§ Problem statement
Swap "arrow" for "chevron" throughout the records from the start through the line containing "This screenshot has height=510, width=1476.", inclusive, changing nothing else. Return only those lines.

§ Data for this task
====================

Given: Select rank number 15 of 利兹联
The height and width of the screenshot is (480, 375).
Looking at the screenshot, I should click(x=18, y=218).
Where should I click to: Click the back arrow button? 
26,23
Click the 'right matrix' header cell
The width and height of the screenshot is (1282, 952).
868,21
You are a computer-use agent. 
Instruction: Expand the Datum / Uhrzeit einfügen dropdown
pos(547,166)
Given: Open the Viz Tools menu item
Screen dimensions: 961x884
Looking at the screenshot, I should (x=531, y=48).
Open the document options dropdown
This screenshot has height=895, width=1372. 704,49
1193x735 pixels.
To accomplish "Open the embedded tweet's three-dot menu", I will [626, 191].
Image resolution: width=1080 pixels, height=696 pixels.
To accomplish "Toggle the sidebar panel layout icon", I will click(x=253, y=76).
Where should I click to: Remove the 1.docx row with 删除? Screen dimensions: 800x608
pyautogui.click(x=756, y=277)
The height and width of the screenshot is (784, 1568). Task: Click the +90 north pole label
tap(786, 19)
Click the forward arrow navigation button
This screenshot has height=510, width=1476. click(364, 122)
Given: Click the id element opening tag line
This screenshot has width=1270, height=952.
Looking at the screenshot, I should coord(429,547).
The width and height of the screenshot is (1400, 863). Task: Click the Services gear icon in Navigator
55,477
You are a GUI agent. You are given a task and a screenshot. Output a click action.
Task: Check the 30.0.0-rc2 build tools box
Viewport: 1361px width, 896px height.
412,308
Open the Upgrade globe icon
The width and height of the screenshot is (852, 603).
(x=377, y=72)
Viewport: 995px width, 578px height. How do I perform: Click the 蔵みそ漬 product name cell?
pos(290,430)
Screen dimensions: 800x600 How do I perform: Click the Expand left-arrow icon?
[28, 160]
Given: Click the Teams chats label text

====================

§ Exercise response
Given: Select rank number 15 of 利兹联
The height and width of the screenshot is (480, 375).
Looking at the screenshot, I should click(x=18, y=218).
Where should I click to: Click the back chevron button? 
26,23
Click the 'right matrix' header cell
The width and height of the screenshot is (1282, 952).
868,21
You are a computer-use agent. 
Instruction: Expand the Datum / Uhrzeit einfügen dropdown
pos(547,166)
Given: Open the Viz Tools menu item
Screen dimensions: 961x884
Looking at the screenshot, I should (x=531, y=48).
Open the document options dropdown
This screenshot has height=895, width=1372. 704,49
1193x735 pixels.
To accomplish "Open the embedded tweet's three-dot menu", I will [626, 191].
Image resolution: width=1080 pixels, height=696 pixels.
To accomplish "Toggle the sidebar panel layout icon", I will click(x=253, y=76).
Where should I click to: Remove the 1.docx row with 删除? Screen dimensions: 800x608
pyautogui.click(x=756, y=277)
The height and width of the screenshot is (784, 1568). Task: Click the +90 north pole label
tap(786, 19)
Click the forward chevron navigation button
This screenshot has height=510, width=1476. click(364, 122)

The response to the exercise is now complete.